Die 28-jährige Hye-Ri hat umgerechnet rund 80 Euro dafür bezahlt, um am Programm «Prison Stay» teilzunehmen. Eine Einrichtung im nordöstlichen Hongcheon.

«Es ist sehr ruhig, was mir hilft, mich auf mich selbst zu konzentrieren. Ironischerweise gibt mir dieses Gefängnis eine Art Freiheit», sagt sie.

Seit der Eröffnung 2013 waren hier schon mehr als 2000 Südkoreaner zu Gast. Hye-Ri umtreibt dabei wohl auch ein schlechtes Gewissen: «Ich war zu beschäftigt. Ich sollte eigentlich gar nicht hier sein, wenn man bedenkt, wieviel Arbeit ich noch zu tun habe. Aber ich habe mich dazu entschieden, eine Pause einzulegen und auch mal über mich selbst nachzudenken, für ein besseres Leben.»

Im Jahr 2017 arbeitete ein Südkoreaner durchschnittlich 2024 Stunden. Nur Mexikaner oder Costa-Ricaner arbeiten nach Zahlen der OECD mehr. Die wöchentliche Arbeitszeit liegt seit letzten Juli bei 52 Stunden – früher bei 68. No Ji-Hyang und ihr Mann waren früher selbst Teil eines stressigen Arbeitsalltags. Dann gründeten sie das «falsche Gefängnis» im ländlichen Hongcheon.
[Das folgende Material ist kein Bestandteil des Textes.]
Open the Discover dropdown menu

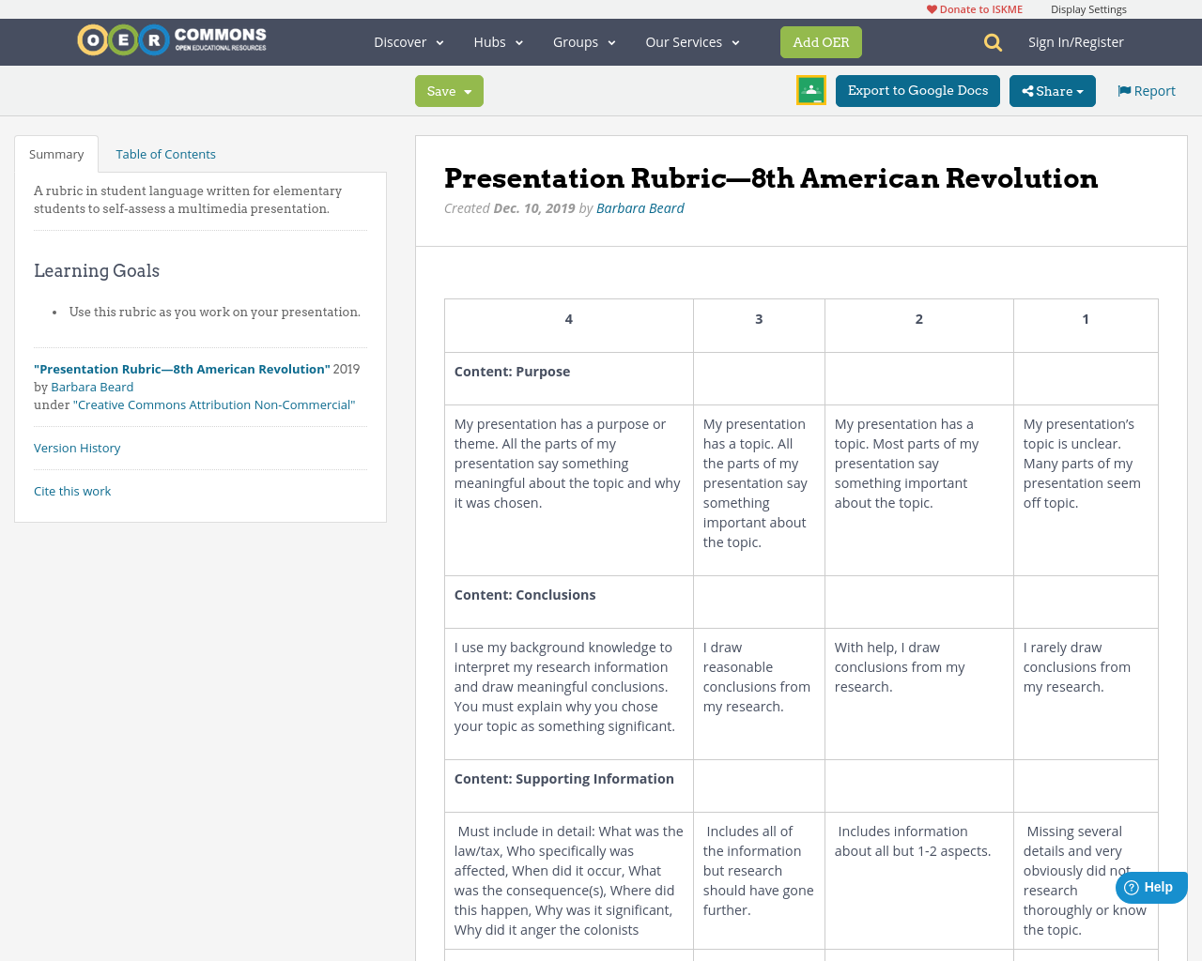click(x=407, y=41)
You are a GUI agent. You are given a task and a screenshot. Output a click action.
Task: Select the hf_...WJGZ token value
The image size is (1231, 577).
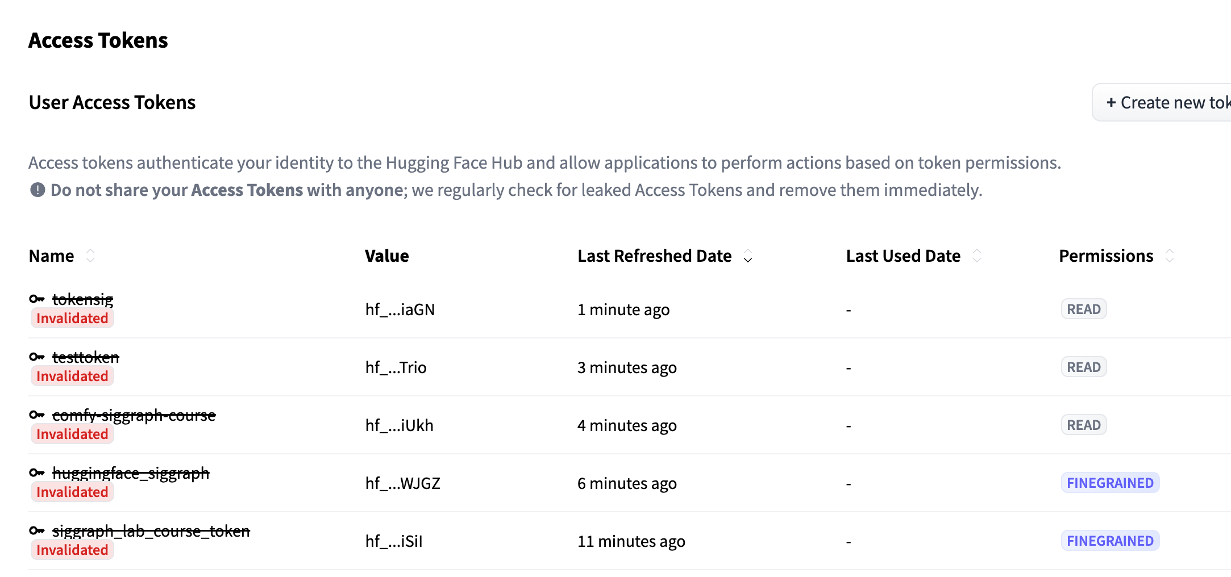point(402,483)
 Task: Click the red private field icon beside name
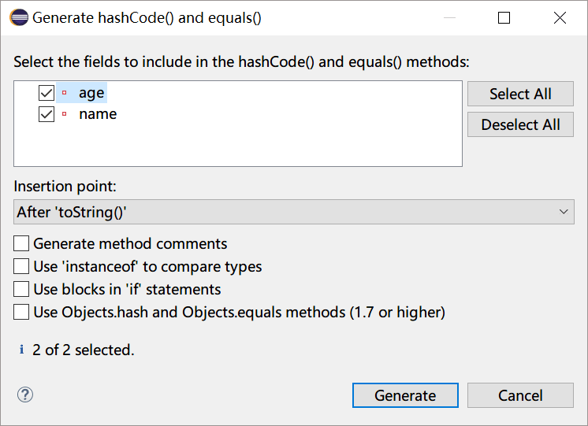click(64, 114)
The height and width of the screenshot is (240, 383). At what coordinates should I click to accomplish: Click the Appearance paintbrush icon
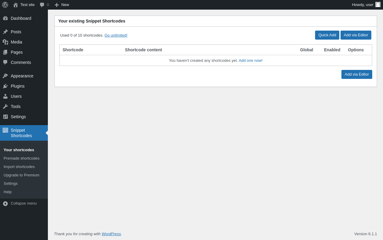pos(5,76)
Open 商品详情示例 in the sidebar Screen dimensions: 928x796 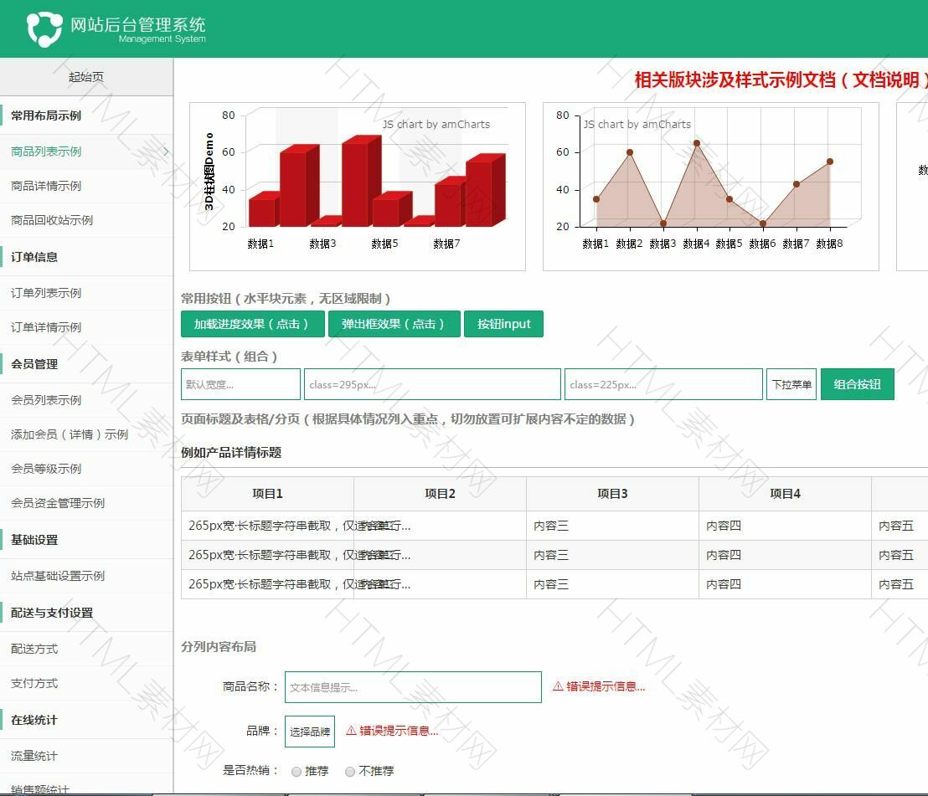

«Die Idee hatte mein Mann. Zu einer anstrengenden Zeit in seiner Karriere, sagte er, er würde eher für eine Woche in Einzelhaft gehen, um sich zu erholen, um sich besser zu fühlen. Das war dann der Anfang», sagt die Besitzerin.

Jegliche Kommunikation, Handys, Uhren sogar Spiegel sind in den Zellen verboten. Die Einsamkeit erlaube ihnen, sich besser zu konzentriere, so No Ji-Hyang.

«Die Leute sagen zuerst 'Es wäre unnatürlich, in einer Zelle zu sein', aber nachdem sie hier waren, sagen sie 'dies ist kein Gefängnis, das wahre Gefängnis ist da, wo wir jetzt wieder hingehen.'»

Nach OECD-Angaben hatte Südkorea im Jahr 2016 die weltweit zweithöchste Selbstmordrate. Im letzten Jahr nahmen sich rund 12'000 Südkoreaner das Leben.